TOLEDO (TDB) -- SwampBubbles is now caught up in a legal fray that could test whether anonymous commenters on Ohio's blogs can hide their identities. And the lawsuit is likely to give consolation to targets who think they have been defamed and victimized by false statements. The blogosphere can be -- and often is -- a no-holds-barred environment. It is common practice for people to leave anonymous comments. They might suspect there is no trail back to the source. But there is a trail, and it can lead to trouble. Reconstructing the trail might be difficult, -- it can wind through out-of-state Internet service providers and other pit stops on the digital highway -- but it can be traced.
That trail and where it leads seems at the heart of a legal action over anonymous website comments that Leverette Junior High School Principal Steven Riddle considers defamatory. Riddle went to court over postings related to a sexual battery incident involving the arrest of a school employee last November. SwampBubbles is a community blog that covers news, politics and public affairs in NW Ohio. LisaRenee Ward at GlassCityJungle in Toledo has more about the legal fray in Lucas County.
This is the latest flap. Last September, a Republican Wood County Commissioner in Bowling Green was outed as a gay man by an anonymous comment left on Jeff Coryell's Ohio Daily Blog. It was a strategic leak designed to foreclose a bid for Congress in OH-05; there was no court action.
Now, the school principal's lawsuit before Lucas County Common Pleas Judge Gary Cook has LisaRenee musing about anonymous comments. She has concerns. Indeed, the lawsuit probably brings up an issue that needs to be aired: What is fair, and fair game for comment?
At The Daily Bellwether, I kept the comment moderation switch on for months, and limited comments because "anonymous" just made me feel uncomfortable.

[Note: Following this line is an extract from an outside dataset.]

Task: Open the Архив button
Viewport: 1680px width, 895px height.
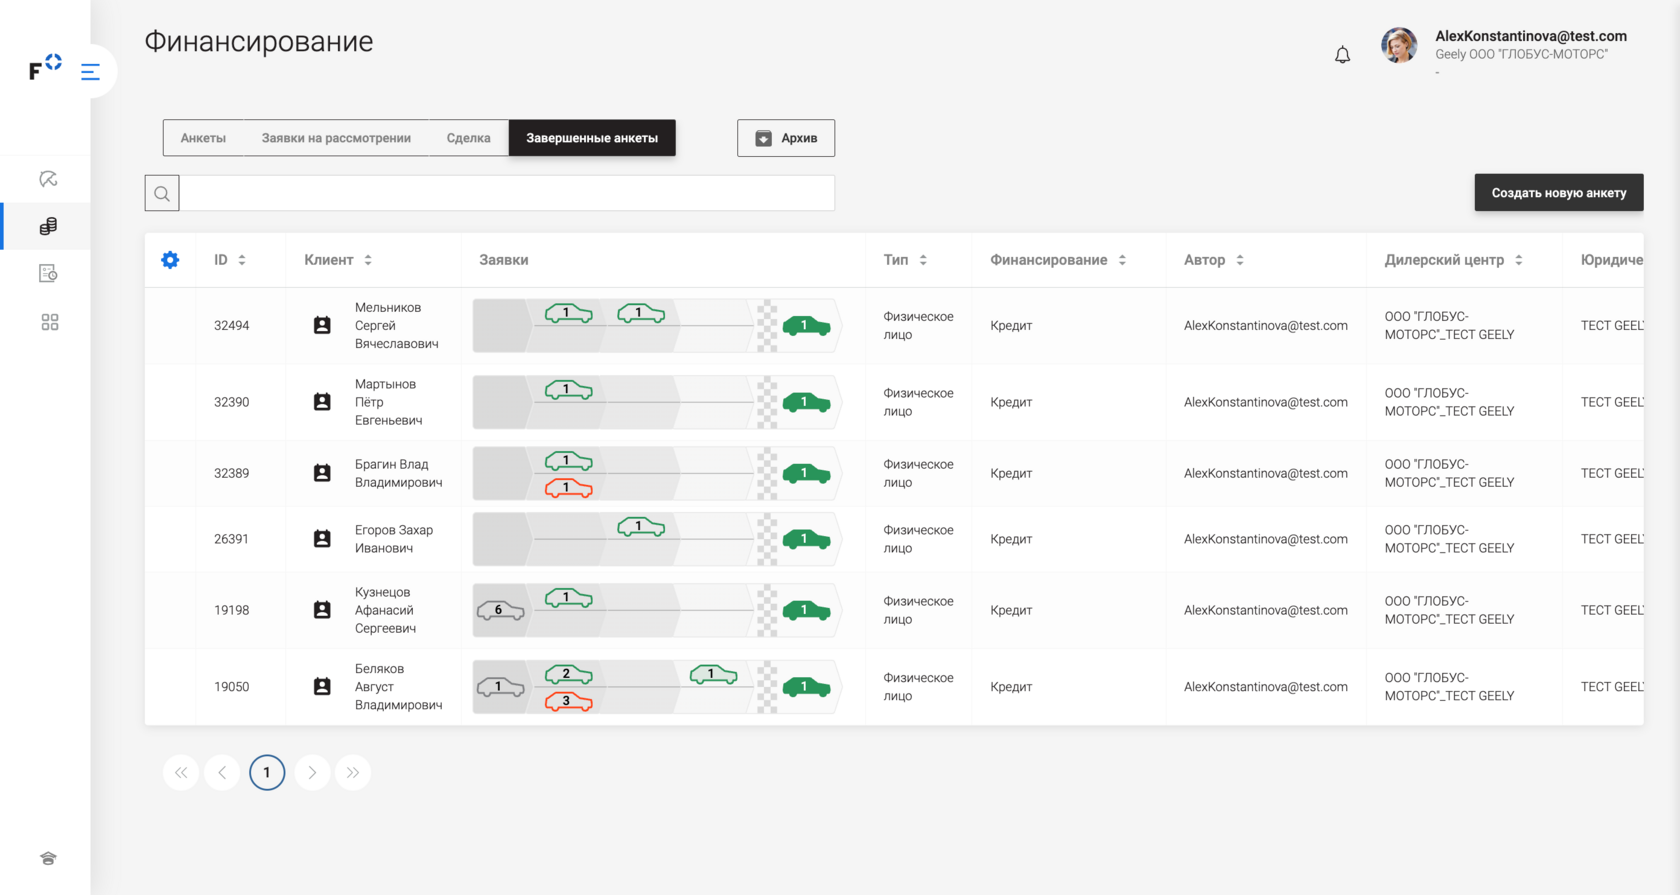Action: click(786, 138)
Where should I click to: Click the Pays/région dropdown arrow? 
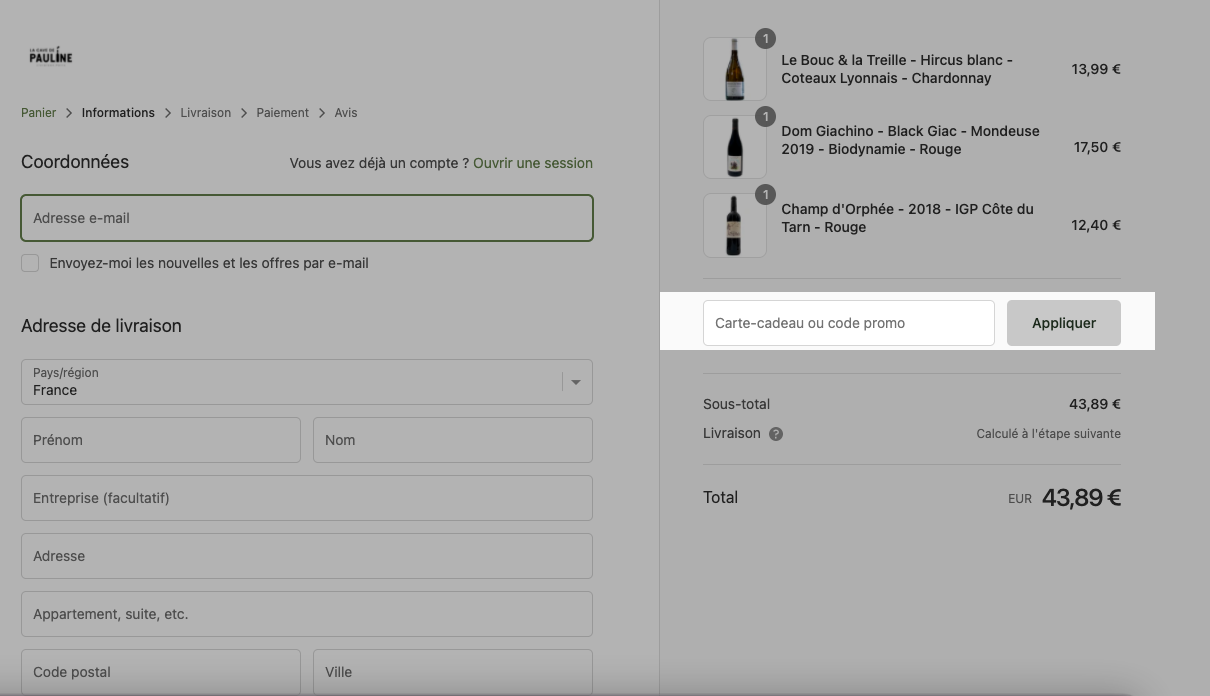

Then I switched to unmoderated last September and have allowed anybody say anything they wanted -- anonymous or not. In the past few days, I've been growing uneasy about some of the back-and-forth over the OH-02 Democratic primary. There have been some harsh attacks against Steve Black and Vic Wulsin written by "anonymous" people. Now, with lawsuits in the air -- and the courts unlikely to protect anonymous character assassination and assassins who use the Ohiosphere for their attacks -- the time may have come to flip the comment moderation switch on again.
Or, The Bellwether could say that it would vow never to reveal any information ever. That vow clearly would be impossible to keep. A court could order computers seized; it could order Blogger to give up data; it could pry open the browsers. There may be free speech on the Internet, but there may not be any cloak of anonymity for those doing the speaking. The Toledo lawsuit is probably going to make that a lot more clear in the months ahead.